Officer’s flawed testimony leads to mistrial in fatal pot DUI

SAN DIEGO — An issue with an officer’s testimony prompted a judge to declare a mistrial Thursday in the case of a woman accused of causing a marijuana-related collision near Scripps Ranch that killed a passenger in another car.

A new trial date is expected to be set Monday.

Hyun Jeong Choi, 36, is charged with second-degree murder, gross vehicular manslaughter and DUI with drugs in the March 27, 2016, crash that killed 43-year-old Amanda Walzer and left her fiance, 49-year-old Jon Warshawsky, with a traumatic brain injury.

During testimony in the trial’s first day Wednesday, an officer implied that he saw Choi in her vehicle after the accident fumbling with a marijuana pipe, trying to hide it.

That information was not in any report and contradicted his partner’s testimony that preceded him, according to defense attorney Stephen Cline.

When pressed, the officer claimed he wrote a report on the incident but that it had been “lost” and was not in any system maintained by the San Diego Police Department.

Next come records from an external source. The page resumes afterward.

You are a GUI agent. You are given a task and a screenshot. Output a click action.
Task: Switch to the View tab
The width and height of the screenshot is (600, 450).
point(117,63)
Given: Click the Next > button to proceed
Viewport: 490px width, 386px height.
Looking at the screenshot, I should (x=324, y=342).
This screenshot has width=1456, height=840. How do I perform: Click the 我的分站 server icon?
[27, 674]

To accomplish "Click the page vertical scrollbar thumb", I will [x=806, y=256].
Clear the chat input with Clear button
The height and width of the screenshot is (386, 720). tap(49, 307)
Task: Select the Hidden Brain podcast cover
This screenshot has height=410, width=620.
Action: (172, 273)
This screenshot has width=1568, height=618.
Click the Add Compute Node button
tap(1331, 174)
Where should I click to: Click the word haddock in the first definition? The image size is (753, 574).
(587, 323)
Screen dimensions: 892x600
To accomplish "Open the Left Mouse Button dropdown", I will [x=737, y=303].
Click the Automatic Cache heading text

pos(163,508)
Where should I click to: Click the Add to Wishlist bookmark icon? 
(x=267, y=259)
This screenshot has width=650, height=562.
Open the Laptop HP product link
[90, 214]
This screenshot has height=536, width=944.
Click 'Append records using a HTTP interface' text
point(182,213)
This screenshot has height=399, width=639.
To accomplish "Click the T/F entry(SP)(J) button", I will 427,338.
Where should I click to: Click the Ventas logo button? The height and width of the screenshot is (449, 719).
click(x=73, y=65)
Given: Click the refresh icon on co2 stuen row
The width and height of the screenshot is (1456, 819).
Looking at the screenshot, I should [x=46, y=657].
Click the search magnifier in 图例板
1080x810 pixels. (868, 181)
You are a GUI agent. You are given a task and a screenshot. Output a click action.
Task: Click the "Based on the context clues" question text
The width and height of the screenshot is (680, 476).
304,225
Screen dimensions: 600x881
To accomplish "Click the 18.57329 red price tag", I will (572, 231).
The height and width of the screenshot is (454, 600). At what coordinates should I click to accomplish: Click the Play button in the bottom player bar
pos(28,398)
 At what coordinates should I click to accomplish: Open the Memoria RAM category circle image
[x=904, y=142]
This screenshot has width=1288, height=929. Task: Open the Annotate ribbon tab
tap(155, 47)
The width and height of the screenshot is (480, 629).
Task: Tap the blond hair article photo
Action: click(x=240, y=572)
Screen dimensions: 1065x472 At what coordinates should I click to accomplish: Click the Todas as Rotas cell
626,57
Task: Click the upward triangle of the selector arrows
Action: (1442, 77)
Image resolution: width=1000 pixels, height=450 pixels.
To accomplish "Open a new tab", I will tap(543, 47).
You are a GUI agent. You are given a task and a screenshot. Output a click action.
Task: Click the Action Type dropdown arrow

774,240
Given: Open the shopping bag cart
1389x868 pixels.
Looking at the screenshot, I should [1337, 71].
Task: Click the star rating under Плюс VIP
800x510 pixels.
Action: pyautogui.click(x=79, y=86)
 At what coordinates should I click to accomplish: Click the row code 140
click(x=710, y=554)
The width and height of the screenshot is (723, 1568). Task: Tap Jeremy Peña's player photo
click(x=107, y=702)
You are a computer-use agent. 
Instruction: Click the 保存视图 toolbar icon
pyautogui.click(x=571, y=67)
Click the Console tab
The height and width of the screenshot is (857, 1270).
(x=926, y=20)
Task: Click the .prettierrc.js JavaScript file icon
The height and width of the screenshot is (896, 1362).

Superior Court Judge Lorna Alksne ordered prosecutor Andrew Aguilar to investigate the matter, and he told the court there was no record of any such report.

Alksne ordered a mistrial rather than strike the officer’s testimony out of concern the jury would not be able to put it out of their minds, Cline said.

In his opening statement Wednesday, Aguilar told the jury that Choi pleaded guilty to driving under the influence of alcohol in 2013 and was given several warnings about the dangers of driving while under the influence of alcohol or drugs.

“She knew better,” the prosecutor told the jury.

Aguilar said that just before the fatal collision, Choi had smoked marijuana she purchased at a nearby dispensary.

An open bag of marijuana and a freshly used marijuana pipe were found in the defendant’s vehicle after the crash, the prosecutor said.

After she was released from the hospital, Choi admitted she “tried to fight it” and “tried to get home” after smoking the marijuana she had just bought.

Cline told the jury that Choi made a “naive and negligent mistake” by purchasing what she thought was the same kind of medical marijuana she had used before to calm her social anxiety.

When Choi returned from traveling overseas, her usual dispensary was gone and she purchased what she thought was the same type of marijuana that had helped her before from a dispensary in the Miramar area, Cline said.

The attorney said there were no warnings about the strength and potency of the marijuana, which had an immediate impact on Choi.

“She had no idea what she left that store with,” her attorney said. “She was impaired. Catastrophically impaired.”

Cline said Choi was not guilty of murder.

Witness Regis Kodzi testified that he and his wife were traveling on Pomerado Road behind Warshawsky’s vintage 1956 Porsche when Choi’s Toyota Corolla crossed a center divide and hit the Porsche head-on about 5:30 p.m.